In this photo released by the U.S. Coast Guard, Petty Officer 2nd Class Shawn Beaty, 29, of Long Island, N.Y., looks for survivors in the wake of Hurricane Katrina from the door of a rescue helicopter over New Orleans, Tuesday.
AP Photo/U.S. Coast Guard, Petty Officer 2nd Class NyxoLyno Cangemi
NEW ORLEANS Army engineers trying to plug New Orleans' breached levees struggled to move giant sandbags and concrete barriers into place, and the governor said Wednesday the situation was growing more desperate and there was no choice but to abandon the flooded city.
"The challenge is an engineering nightmare," Gov. Kathleen Blanco said on ABC's "Good Morning America."
As the waters continued to rise in New Orleans, the Pentagon began mounting one of the biggest search-and-rescue operations in U.S. history, sending four Navy ships to the Gulf Coast with drinking water and other emergency supplies, along with the hospital ship USNS Comfort, search helicopters and eight swift-water rescue teams. Red Cross workers from across the country converged on the devastated region.
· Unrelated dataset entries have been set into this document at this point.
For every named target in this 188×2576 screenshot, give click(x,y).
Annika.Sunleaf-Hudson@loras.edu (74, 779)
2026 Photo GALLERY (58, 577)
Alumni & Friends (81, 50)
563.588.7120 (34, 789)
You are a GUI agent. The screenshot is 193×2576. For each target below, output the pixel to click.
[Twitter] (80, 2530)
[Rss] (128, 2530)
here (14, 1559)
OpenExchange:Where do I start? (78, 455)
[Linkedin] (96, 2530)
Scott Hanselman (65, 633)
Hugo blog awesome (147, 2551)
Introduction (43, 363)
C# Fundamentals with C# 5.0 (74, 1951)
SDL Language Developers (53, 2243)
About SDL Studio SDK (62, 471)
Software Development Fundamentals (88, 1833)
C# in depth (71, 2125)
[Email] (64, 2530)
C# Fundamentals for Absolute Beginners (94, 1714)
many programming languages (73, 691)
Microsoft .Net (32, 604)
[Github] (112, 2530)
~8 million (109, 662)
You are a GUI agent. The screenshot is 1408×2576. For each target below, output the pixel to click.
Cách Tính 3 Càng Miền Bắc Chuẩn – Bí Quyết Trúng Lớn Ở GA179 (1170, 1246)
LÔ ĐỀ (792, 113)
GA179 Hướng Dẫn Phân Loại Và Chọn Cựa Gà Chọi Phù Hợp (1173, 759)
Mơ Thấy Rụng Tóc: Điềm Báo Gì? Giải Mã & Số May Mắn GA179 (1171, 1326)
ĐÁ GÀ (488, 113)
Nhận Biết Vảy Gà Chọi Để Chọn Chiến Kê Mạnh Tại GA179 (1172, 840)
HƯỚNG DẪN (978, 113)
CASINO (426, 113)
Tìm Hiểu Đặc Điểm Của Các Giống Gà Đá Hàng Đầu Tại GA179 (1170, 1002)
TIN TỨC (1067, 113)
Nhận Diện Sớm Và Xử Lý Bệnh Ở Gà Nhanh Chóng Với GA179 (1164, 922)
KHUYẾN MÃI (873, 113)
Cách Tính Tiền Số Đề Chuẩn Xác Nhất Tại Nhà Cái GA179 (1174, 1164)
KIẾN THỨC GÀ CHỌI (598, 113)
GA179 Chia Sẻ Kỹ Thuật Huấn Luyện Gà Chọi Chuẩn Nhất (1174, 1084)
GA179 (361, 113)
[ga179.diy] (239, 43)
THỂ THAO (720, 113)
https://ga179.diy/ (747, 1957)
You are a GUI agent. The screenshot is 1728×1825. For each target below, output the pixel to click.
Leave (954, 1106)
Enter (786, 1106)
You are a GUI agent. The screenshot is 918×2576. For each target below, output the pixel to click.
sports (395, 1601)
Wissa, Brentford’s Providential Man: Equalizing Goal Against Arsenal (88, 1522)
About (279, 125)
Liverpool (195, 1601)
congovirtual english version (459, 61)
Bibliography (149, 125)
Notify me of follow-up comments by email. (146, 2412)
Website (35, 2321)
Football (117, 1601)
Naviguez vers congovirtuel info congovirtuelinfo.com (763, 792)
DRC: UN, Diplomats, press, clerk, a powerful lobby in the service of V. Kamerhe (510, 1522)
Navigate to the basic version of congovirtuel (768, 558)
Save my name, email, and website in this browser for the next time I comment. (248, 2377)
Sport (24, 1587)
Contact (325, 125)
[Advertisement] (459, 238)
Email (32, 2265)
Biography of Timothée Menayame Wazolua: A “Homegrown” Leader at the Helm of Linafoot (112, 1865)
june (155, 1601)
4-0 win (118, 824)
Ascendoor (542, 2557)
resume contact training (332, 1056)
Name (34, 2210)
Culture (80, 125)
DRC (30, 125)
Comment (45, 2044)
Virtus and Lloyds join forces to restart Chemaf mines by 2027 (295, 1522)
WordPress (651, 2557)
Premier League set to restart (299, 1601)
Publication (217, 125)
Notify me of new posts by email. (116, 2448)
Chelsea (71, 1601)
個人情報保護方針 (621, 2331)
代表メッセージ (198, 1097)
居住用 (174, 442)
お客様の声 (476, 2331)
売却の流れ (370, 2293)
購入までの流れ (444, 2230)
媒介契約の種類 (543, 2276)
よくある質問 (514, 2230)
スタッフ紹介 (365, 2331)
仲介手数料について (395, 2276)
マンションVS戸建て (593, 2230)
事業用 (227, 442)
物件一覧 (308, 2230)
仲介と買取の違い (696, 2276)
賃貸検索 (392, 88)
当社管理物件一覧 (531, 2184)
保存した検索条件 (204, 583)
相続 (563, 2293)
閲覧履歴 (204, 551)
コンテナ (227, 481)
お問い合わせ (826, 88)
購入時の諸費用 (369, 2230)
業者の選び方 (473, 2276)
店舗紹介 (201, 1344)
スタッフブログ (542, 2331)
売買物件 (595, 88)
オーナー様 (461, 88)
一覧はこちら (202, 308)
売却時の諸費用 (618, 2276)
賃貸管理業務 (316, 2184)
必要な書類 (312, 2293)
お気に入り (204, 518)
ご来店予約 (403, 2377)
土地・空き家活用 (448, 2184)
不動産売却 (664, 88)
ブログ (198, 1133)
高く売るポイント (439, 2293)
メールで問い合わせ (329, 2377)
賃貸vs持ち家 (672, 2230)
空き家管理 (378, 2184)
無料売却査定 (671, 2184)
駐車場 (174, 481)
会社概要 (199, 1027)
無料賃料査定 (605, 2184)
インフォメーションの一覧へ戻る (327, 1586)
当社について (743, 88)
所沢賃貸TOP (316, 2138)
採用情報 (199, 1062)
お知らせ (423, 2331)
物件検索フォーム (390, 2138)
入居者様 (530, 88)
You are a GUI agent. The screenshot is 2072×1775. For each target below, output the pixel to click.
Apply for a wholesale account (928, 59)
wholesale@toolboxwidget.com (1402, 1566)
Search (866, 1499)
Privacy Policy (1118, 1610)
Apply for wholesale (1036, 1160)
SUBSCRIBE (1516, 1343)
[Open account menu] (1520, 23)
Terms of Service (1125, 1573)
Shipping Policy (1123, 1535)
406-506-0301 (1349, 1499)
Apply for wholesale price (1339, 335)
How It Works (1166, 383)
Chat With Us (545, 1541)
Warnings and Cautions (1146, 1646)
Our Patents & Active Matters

The Army Corps of Engineers said it planned to use heavy-duty Chinook helicopters to drop 3,000-pound sandbags Wednesday into the 500-foot gap in the failed floodwall. But the agency said it was having trouble getting the sandbags and dozens of 15-foot highway barriers to the site because the city's waterways were blocked by loose barges, boats and large debris.
Officials said they were also looking at a more audacious plan: finding a barge to plug the 500-foot hole.
The death toll from Hurricane Katrina reached at least 110 in Mississippi alone, while Louisiana put aside the counting of the dead to concentrate on rescuing the living, many of whom were still trapped on rooftops and in attics.
The Red Cross reported it had about 40,000 people in 200 shelters across the area in one of the biggest urban disasters the nation has ever seen.
A full day after the Big Easy thought it had escaped Katrina's full fury, two levees broke and spilled water into the streets Tuesday, swamping an estimated 80 percent of the bowl-shaped, below-sea-level city, inundating miles and miles of homes and rendering much of New Orleans uninhabitable for weeks or months.
"We are looking at 12 to 16 weeks before people can come in," Mayor Ray Nagin said on ABC's "Good Morning America, "and the other issue that's concerning me is we have dead bodies in the water. At some point in time the dead bodies are going to start to create a serious disease issue."
Blanco said she wanted the Superdome which had become a shelter of last resort for about 20,000 people evacuated within two days, along with other gathering points for storm refugees. The situation inside the dank and sweltering Superdome was becoming desperate: The water was rising, the air conditioning was out, toilets were broken, and tempers were rising.